◆ **PROBLEM DESCRIPTION**
Among the entries below, please show each line that carries the word "Task".

[Collected data entries]
########

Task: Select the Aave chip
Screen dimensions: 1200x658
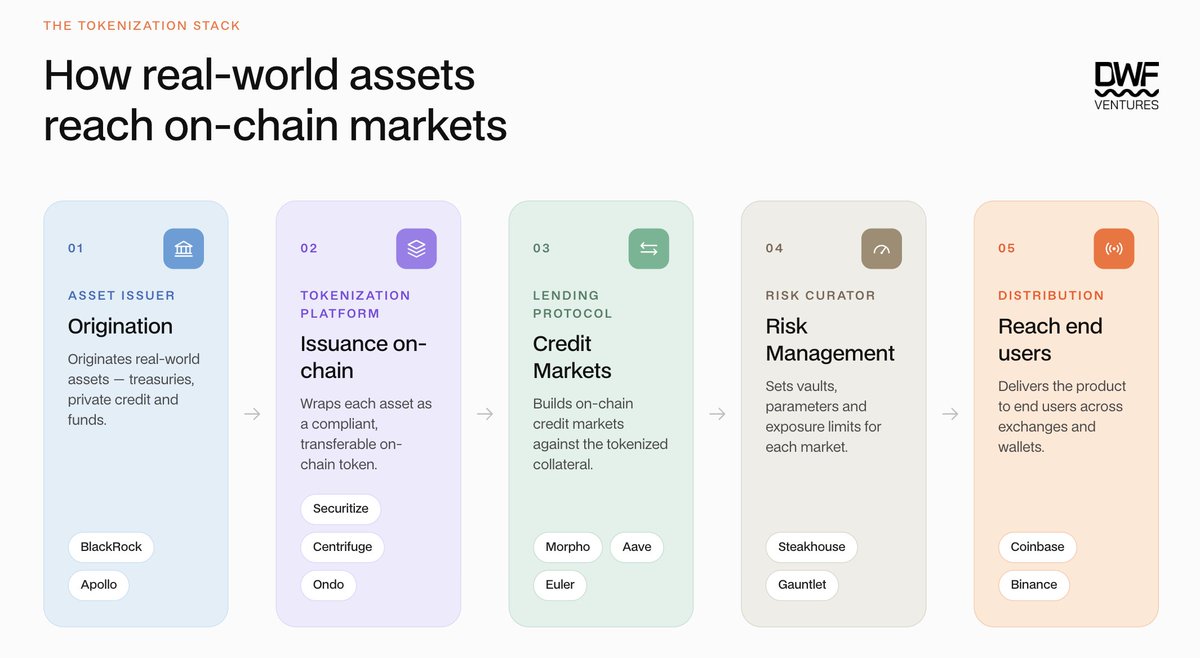Action: (637, 547)
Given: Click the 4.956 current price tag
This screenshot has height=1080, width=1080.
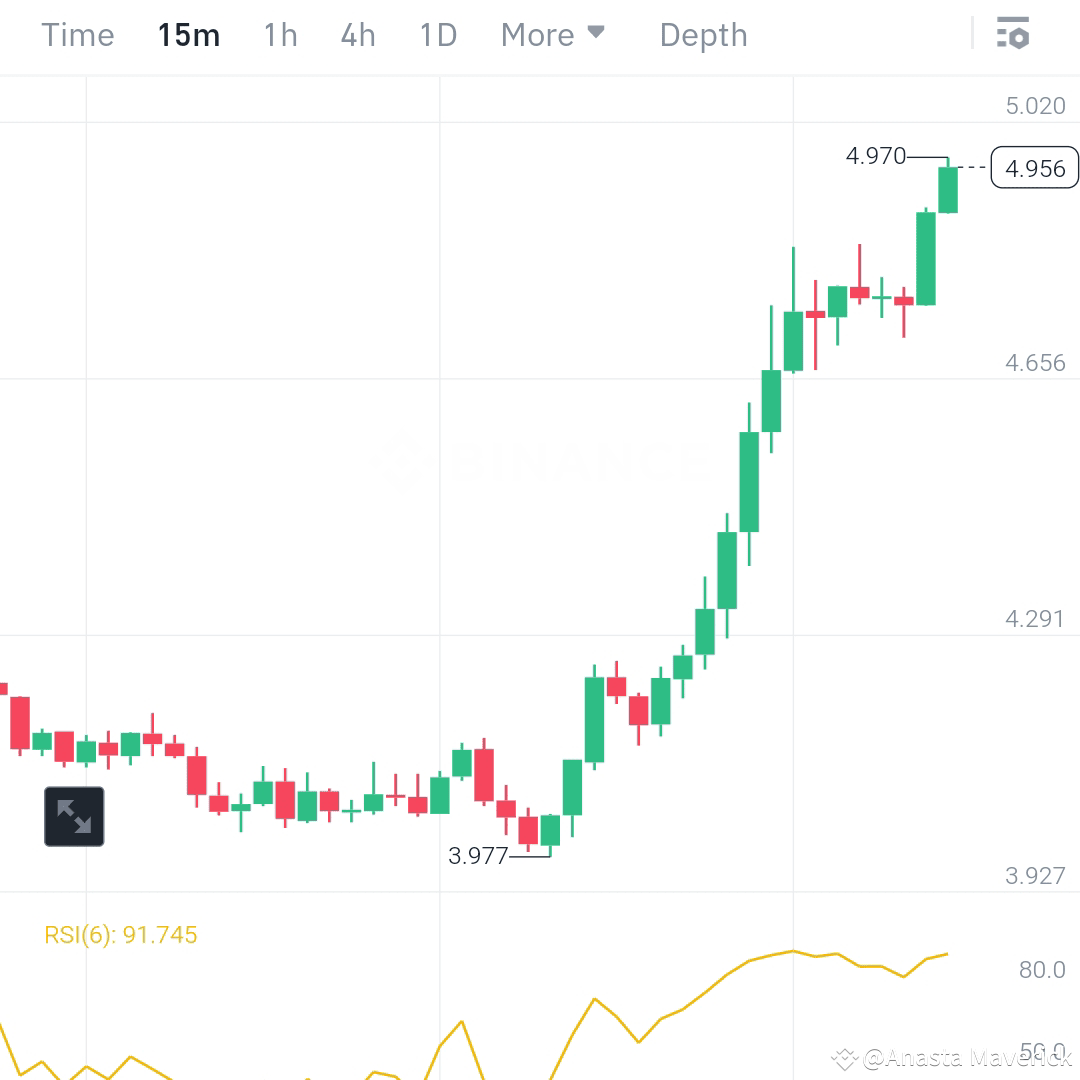Looking at the screenshot, I should click(1034, 168).

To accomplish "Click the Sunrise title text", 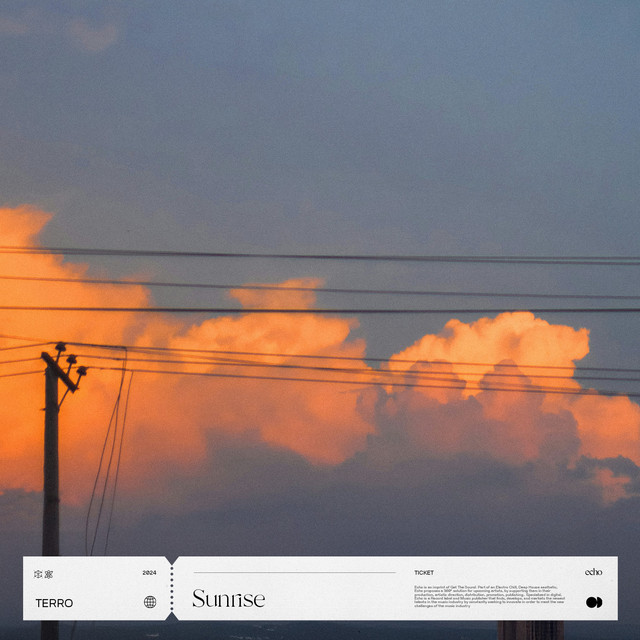I will [228, 599].
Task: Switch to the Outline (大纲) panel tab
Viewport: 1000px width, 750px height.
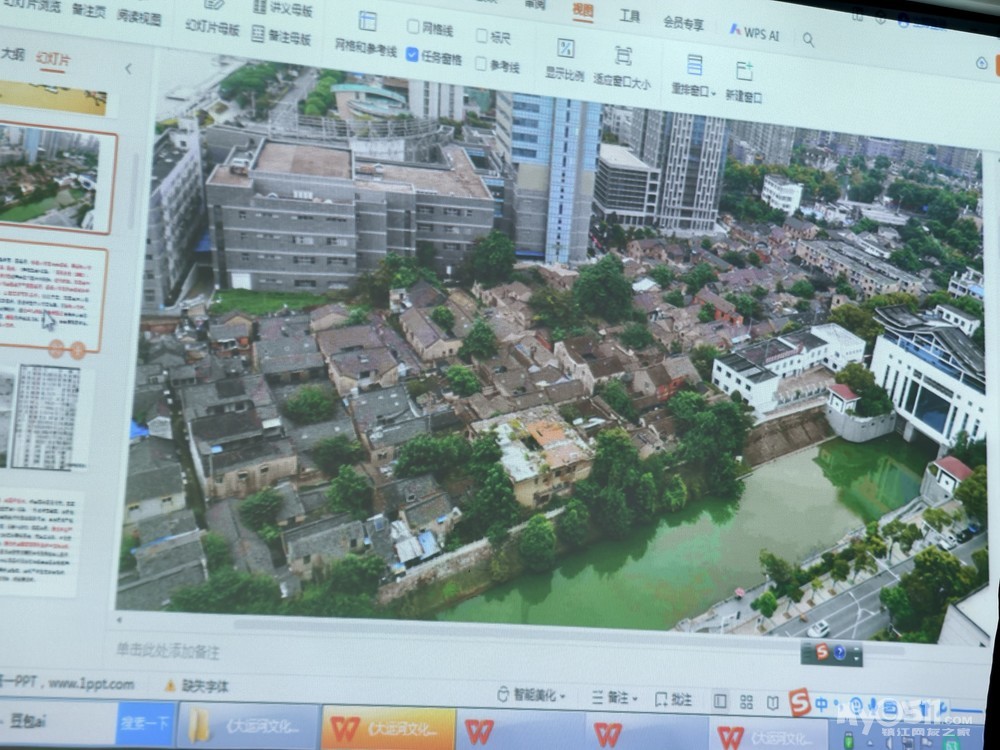Action: pos(13,54)

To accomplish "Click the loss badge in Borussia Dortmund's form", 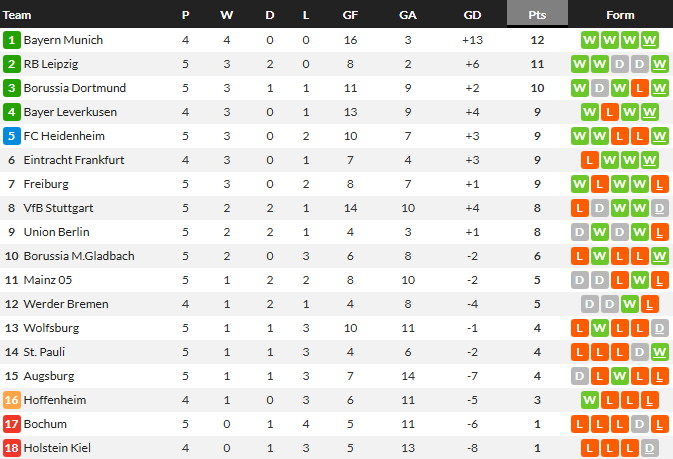I will tap(638, 88).
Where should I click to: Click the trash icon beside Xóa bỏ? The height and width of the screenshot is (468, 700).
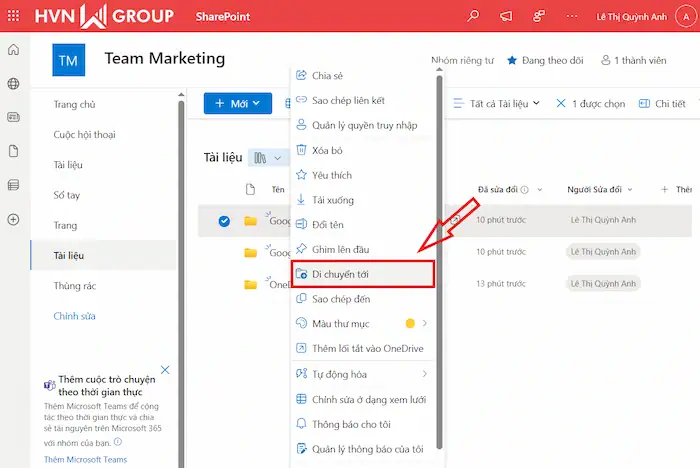(301, 150)
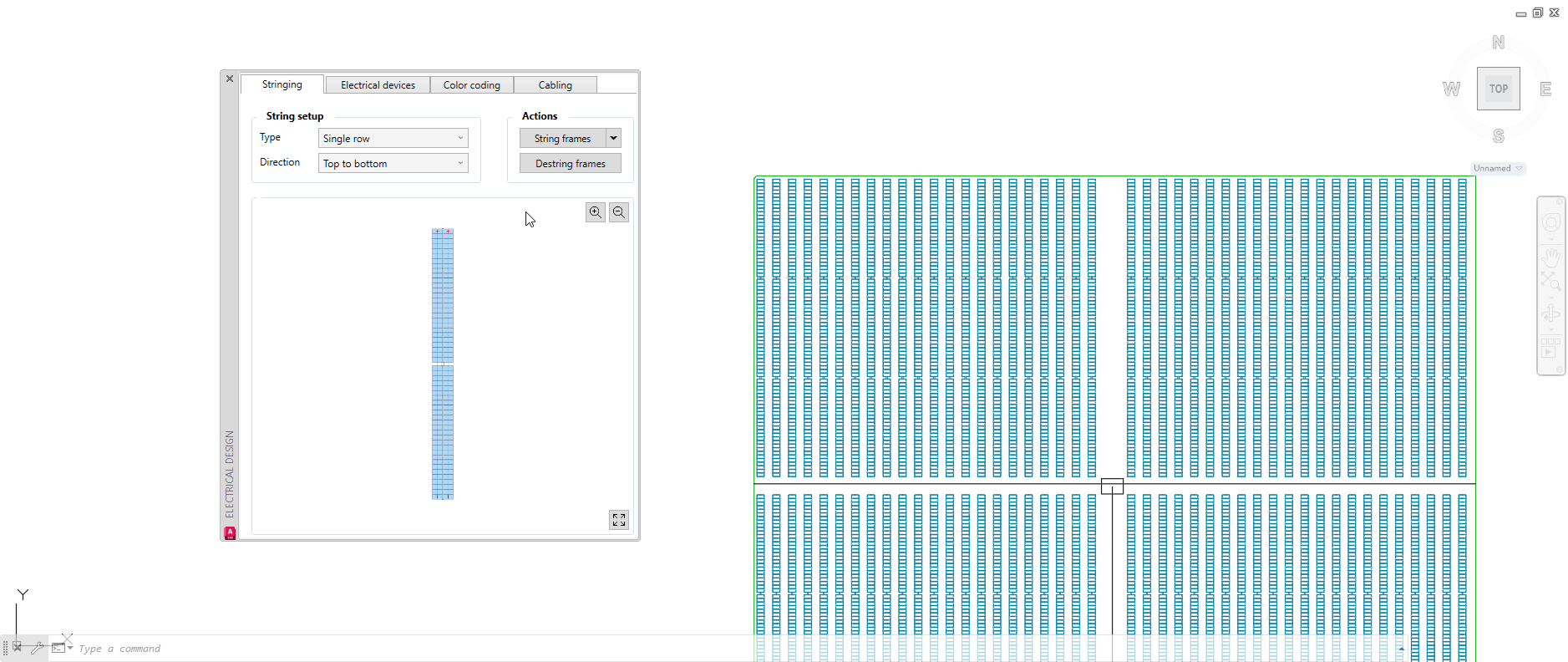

########

◆ **SOLVED EXERCISE**
Task: Select the Aave chip
Task: Switch to the Outline (大纲) panel tab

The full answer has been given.